As to writing reports, he had me read past reports and he had me use them as templates. I would write a section of the report and he would have a red marker and cross off stuff, put notes in the margins and have me re-type the section. At first it was the site or neighborhood and then we moved on to Highest and Best Use, then sales comparison, then Income Approach and Cost Approach.

He was supportive but did not hold my hand. He tortured me in some ways. I also found support on the internet and actually this forum at times. Back then I didn't post questions but read as much as I could.

I currently have a trainee. I resisted for years but I am retiring in about five years so I wanted someone to serve my community like I do. Her first assignment was bad timing and she kind of got thrown under the bus. It was 153 acres of mostly wet-lands which is kind of challenging. Then she did a bunch of farms which was easier. I told her from the beginning to do as much as she could and to follow the template as much as possible and also give me a value.

Her first assignment was tough and she really struggles with Highest and Best Use and we talk about that all the time. Her value was $200,000 different than my value but it was a learning experience for her as are all the assignments.

I do commercial (not much), residential and farm work. I take her to all inspections and pay her for the time even though I do not need her to help me inspect a residential property and it costs me money. Today we did two inspections and drove comps for a residential property. The whole time we are in the car we talk about appraisal stuff. Today it was appraising houses in an area that is zoned commercial. We also talked about verifying sales and knocking on doors.

I resisted a trainee for years but at my age I want someone who can replace me for the litigation work and the farm work to serve my community.
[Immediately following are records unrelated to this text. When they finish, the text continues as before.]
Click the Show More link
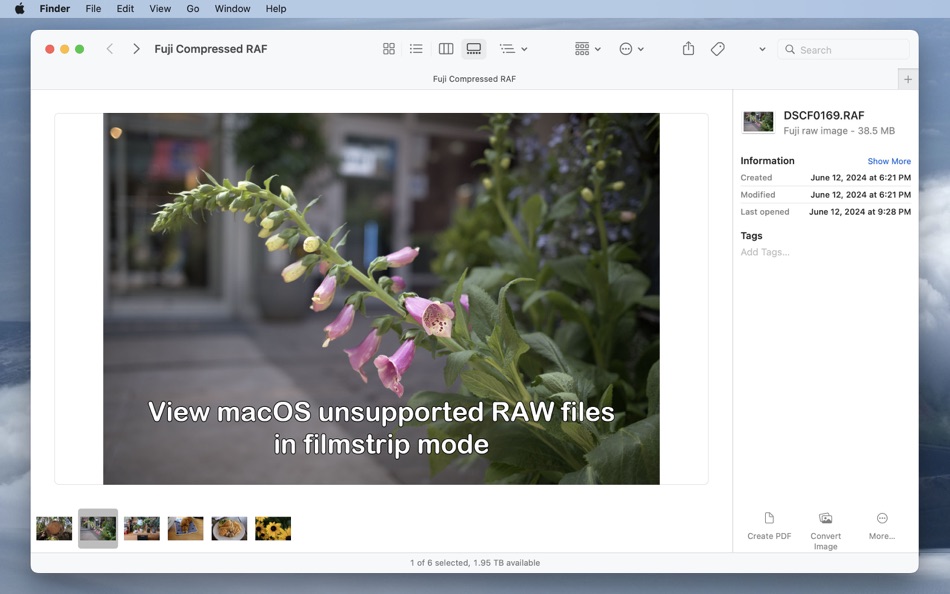The width and height of the screenshot is (950, 594). 889,160
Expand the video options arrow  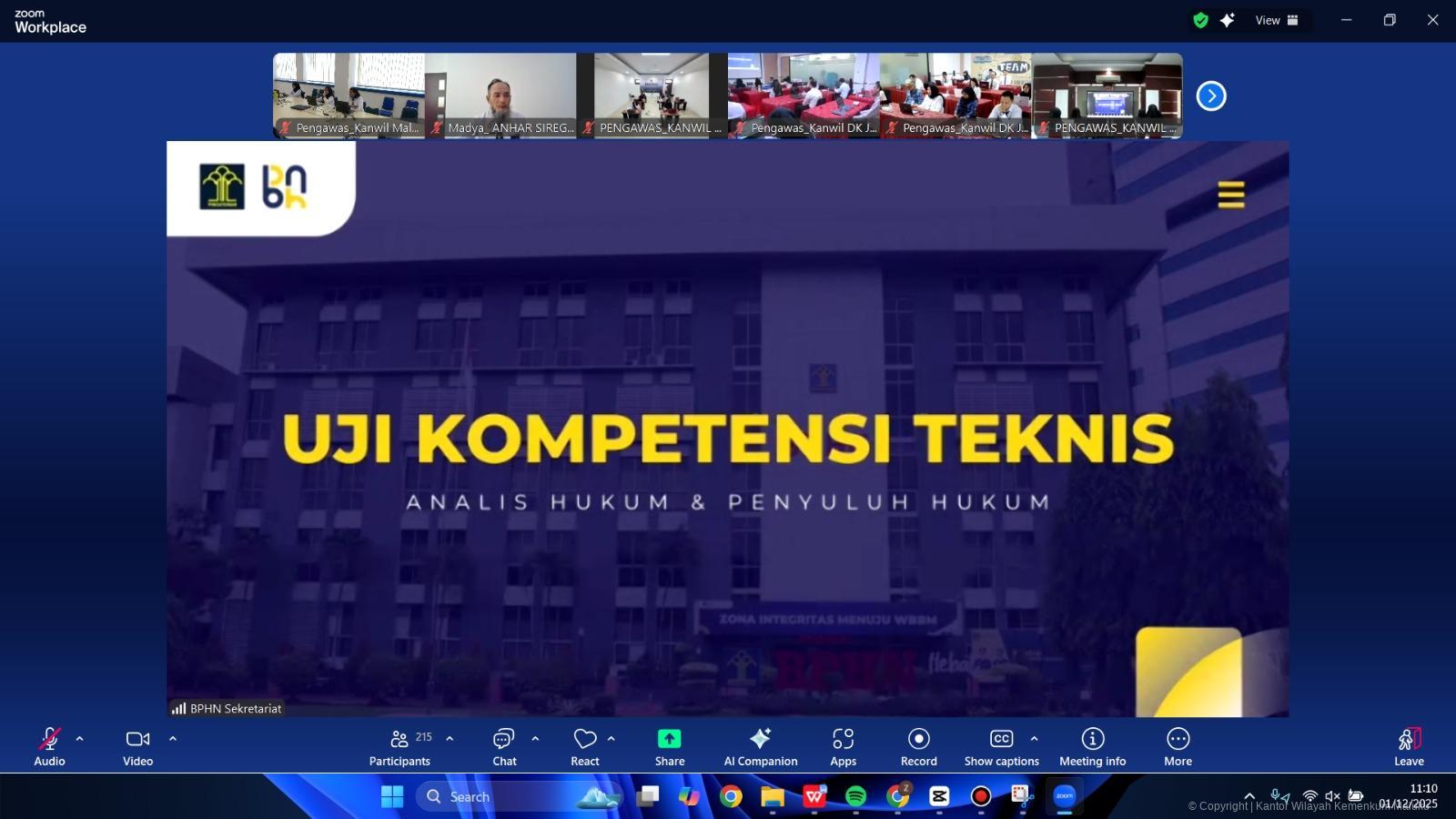173,739
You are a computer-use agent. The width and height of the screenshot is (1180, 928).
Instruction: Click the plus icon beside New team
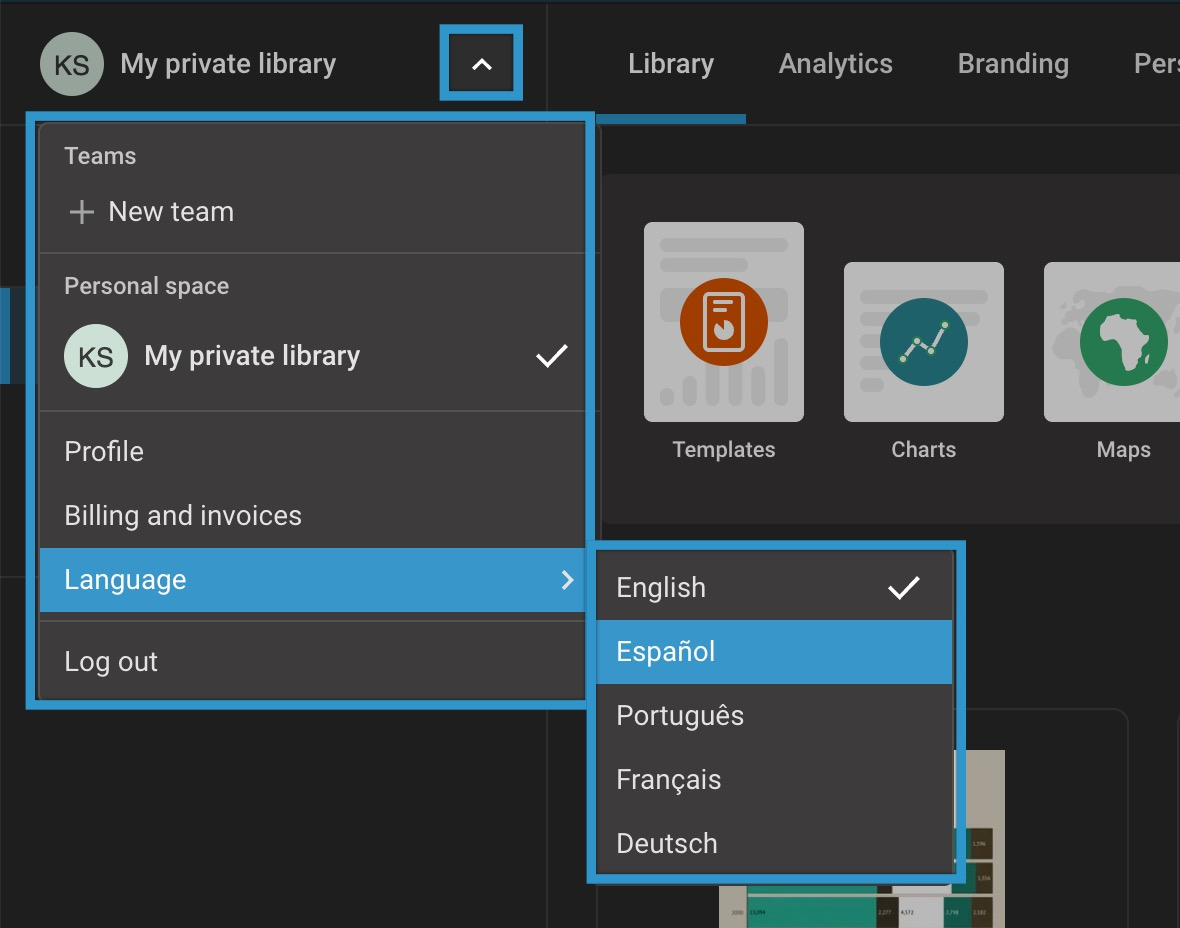[81, 212]
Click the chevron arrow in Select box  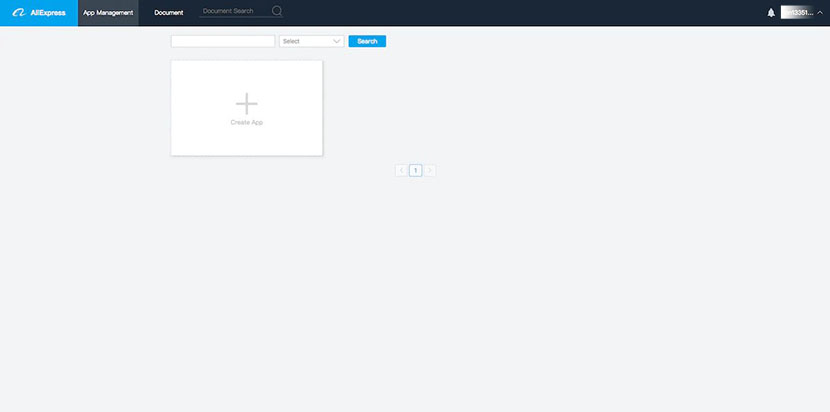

Is she the right answer? I don't know yet. But I am going to train her the right way and she will either succeed or fail.

To throw a wrench into the situation my residential assistant is having serious health problems that she informed me of last week. So I am now throwing residential stuff at my trainee. Previously she did nothing residential. Well now we have to throw that in. I told her that sometimes people work 30 hours a week and sometimes people work 60 hours per week and this was going to be 60 hours a week for the next few weeks.

She has one farm to complete, a "farm" that is a corn maze to start on and three residential assignments to complete. I told her tonight that she needs to call all of the listing agents for the three residential reports tomorrow to confirm the sales and the conditions of the comps and she might need to call the selling agents too.

She will do what she can, and will get a lot of stuff wrong but we will work on that and correct what she gets wrong. Anyone training a new appraiser needs to do it right and that takes time and will be frustrating sometimes.